January 31, 2019
New study explores the effects of creative advertising on brand recall
Submitted by Brent Fritzemeier
Super Bowl Sunday is the biggest day of the year in advertising, with CBS selling 30-second commercials for around $5 million during Sunday's broadcast. With so much on the line, each brand does its best to come up with the most creative and buzzworthy advertisement to break through the clutter — but to what extent does creativity in advertising impact consumers' ability to recall other brands?
The creativity-based facilitation effect, well documented by previous research, shows that creative advertisements are more memorable than regular or less creative ads; that is, creativity facilitates memory.
A new paper published in the European Journal of Marketing from Kansas State University associate professor of marketing Jaebeom Suh, along with his colleagues Hyun Sueng Jin and Gayle Kerr of the Queensland University of Technology, extends that understanding by investigating the impact of creativity on regular ads and competitive advertising. The study, "Impairment effects of creative ads on brand recall for other ads," examines whether creative ads impair the memorability of regular ads to determine whether a "creativity-based impairment effect" exists.
For the study, three experiments were conducted. The first tested creativity-based impairment effects in brand recall. Experiment two replicated and validated the impairment effect in recall, using a different presentation order of ads. In the final experiment, effects of creative ads on competing versus noncompeting brands were examined.

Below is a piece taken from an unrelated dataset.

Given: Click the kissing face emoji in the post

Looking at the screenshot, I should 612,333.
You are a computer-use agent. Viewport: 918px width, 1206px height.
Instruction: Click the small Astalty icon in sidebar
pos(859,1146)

Results found that creative ads impaired the brand recall of regular ads; creative ads impaired the recall of competing brands more than noncompeting brands; and creative ads were recalled earlier in top-of-mind recall positions. This research makes an important theoretical contribution as the first to explore impairment effects in the context of creative advertising. In doing so, it offers important managerial insights for regular and competitive advertising.
Future research may look at whether different memory measures — e.g., recognition — different proportions of creative ads, and ads of familiar versus unfamiliar brands produce differential impairment effects.